Now, A draws a ball in the starting. There are five balls in total and two white balls. We know that the probability of any event X is given by
\[P\left( X \right)=\dfrac{\text{Favourable Outcomes}}{\text{Total Outcomes}}\]
In our case, favourable outcomes = 2 and total outcomes = 5. Therefore, we get,
\[P\left( A \right)=\dfrac{2}{5}\]
Now, the next ball is drawn by B. Now, if B is the first person to draw a white ball then A should choose a black ball. The probability of this will be
\[\Rightarrow 1-P\left( A \right)\]
\[\Rightarrow 1-\dfrac{2}{5}\]
\[\Rightarrow \dfrac{3}{5}\]
Now, there are four balls left which are total outcomes and two balls are white which are favorable outcomes. Thus, the probability becomes \[\dfrac{2}{4}.\] Now, the total probability will be
\[P\left( B \right)=\dfrac{3}{5}\times \dfrac{2}{4}\]
\[\Rightarrow P\left( B \right)=\dfrac{3}{10}\]
Now, the next ball is drawn by C. Now, if C is the first person to draw a white ball then A and B should get black balls and C should choose one out of two balls in the remaining three balls. Thus, the total probability will be,
\[P\left( C \right)=\dfrac{3}{5}\times \dfrac{2}{4}\times \dfrac{2}{3}\]
\[\Rightarrow P\left( C \right)=\dfrac{1}{5}\]
Similarly, the total probability for D to pick up the first white ball will be,
\[P\left( D \right)=\dfrac{3}{5}\times \dfrac{2}{4}\times \dfrac{1}{3}\times \dfrac{2}{2}\]
\[\Rightarrow P\left( D \right)=\dfrac{1}{10}\]
Now, their expectations will be obtained by multiplying their probabilities with the total amount given. The amount given in the question is Rs. 20. Thus, we have,
\[E\left( A \right)=P\left( A \right)\times Rs.20\]
\[\Rightarrow E\left( A \right)=\dfrac{2}{5}\times Rs.20\]

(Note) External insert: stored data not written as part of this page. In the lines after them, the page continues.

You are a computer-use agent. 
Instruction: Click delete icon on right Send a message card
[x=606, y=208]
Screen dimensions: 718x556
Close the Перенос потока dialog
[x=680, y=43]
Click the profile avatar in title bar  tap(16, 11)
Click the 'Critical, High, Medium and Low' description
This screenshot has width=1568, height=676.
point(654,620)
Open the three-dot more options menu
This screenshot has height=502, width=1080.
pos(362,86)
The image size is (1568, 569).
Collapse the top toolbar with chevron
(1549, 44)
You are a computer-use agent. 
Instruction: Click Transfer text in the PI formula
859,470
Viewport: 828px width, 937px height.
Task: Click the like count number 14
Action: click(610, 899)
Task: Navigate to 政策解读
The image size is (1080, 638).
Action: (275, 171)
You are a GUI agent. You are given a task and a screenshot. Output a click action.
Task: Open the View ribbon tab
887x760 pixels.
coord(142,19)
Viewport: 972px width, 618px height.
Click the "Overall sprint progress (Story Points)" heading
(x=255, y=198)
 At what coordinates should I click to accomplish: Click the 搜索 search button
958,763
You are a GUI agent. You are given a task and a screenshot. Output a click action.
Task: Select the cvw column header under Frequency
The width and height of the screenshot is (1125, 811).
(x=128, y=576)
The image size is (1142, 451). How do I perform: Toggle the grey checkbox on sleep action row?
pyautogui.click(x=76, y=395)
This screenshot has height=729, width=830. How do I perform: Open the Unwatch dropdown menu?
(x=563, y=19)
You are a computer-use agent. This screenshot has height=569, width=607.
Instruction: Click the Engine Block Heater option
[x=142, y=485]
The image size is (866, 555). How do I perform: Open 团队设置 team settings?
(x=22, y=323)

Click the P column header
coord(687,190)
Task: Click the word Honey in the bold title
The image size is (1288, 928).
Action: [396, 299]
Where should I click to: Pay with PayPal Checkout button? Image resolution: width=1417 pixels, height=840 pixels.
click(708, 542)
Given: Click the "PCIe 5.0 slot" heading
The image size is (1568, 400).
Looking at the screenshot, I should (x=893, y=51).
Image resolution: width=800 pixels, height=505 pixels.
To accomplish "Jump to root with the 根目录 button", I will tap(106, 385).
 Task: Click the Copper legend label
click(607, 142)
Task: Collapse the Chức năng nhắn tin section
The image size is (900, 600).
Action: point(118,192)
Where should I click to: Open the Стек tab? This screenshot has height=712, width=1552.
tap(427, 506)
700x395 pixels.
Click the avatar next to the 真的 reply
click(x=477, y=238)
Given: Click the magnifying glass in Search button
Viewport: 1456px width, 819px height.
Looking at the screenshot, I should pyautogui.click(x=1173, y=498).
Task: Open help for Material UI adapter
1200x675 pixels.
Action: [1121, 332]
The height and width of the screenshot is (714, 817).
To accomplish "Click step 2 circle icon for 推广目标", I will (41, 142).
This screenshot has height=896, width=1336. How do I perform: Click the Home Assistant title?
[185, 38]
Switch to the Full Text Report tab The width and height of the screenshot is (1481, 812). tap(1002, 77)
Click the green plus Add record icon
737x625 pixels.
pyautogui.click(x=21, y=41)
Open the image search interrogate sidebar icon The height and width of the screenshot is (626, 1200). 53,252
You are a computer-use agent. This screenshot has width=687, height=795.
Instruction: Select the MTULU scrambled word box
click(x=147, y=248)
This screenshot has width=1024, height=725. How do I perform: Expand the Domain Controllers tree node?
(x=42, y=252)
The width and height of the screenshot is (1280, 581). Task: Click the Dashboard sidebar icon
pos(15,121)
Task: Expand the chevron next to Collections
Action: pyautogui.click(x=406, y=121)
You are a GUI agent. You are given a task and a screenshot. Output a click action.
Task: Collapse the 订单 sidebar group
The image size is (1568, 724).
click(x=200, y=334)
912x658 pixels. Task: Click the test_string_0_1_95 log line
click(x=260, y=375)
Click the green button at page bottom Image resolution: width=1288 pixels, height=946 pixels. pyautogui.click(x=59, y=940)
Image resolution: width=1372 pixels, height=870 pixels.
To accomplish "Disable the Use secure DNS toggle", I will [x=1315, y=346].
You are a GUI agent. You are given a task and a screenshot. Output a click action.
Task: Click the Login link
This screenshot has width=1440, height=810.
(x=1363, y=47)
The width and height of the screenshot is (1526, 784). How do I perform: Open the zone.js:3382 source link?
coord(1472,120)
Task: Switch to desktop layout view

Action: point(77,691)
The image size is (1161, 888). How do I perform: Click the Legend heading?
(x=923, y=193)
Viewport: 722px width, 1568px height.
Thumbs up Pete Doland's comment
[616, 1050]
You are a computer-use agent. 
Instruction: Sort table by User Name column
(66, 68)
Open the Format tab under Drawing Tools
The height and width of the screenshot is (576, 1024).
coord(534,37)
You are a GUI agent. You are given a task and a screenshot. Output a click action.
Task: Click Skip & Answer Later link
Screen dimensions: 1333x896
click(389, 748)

\[\Rightarrow E\left( A \right)=Rs.8\]
Similarly, for B, we have
\[E\left( B \right)=P\left( B \right)\times Rs.20\]
\[\Rightarrow E\left( B \right)=\dfrac{3}{10}\times Rs.20\]
\[\Rightarrow E\left( B \right)=Rs.6\]
Similarly, we can get it for C as
\[E\left( C \right)=P\left( C \right)\times Rs.20\]
\[\Rightarrow E\left( C \right)=\dfrac{1}{5}\times Rs.20\]
\[\Rightarrow E\left( C \right)=Rs.4\]
Similarly, for D, we can write it as
\[E\left( D \right)=P\left( D \right)\times Rs.20\]
\[\Rightarrow E\left( D \right)=\dfrac{1}{10}\times Rs.20\]
\[\Rightarrow E\left( D \right)=Rs.2\]
Hence, option (a) is the right answer.

Note: In this question, the order in which the persons are going to draw a ball is an important factor in determining the expectation. If the order of A, B, C and D changes then their value of expectation changes. Another thing to note here is that no matter what the order is, the sum of expectations will always be equal to the total amount.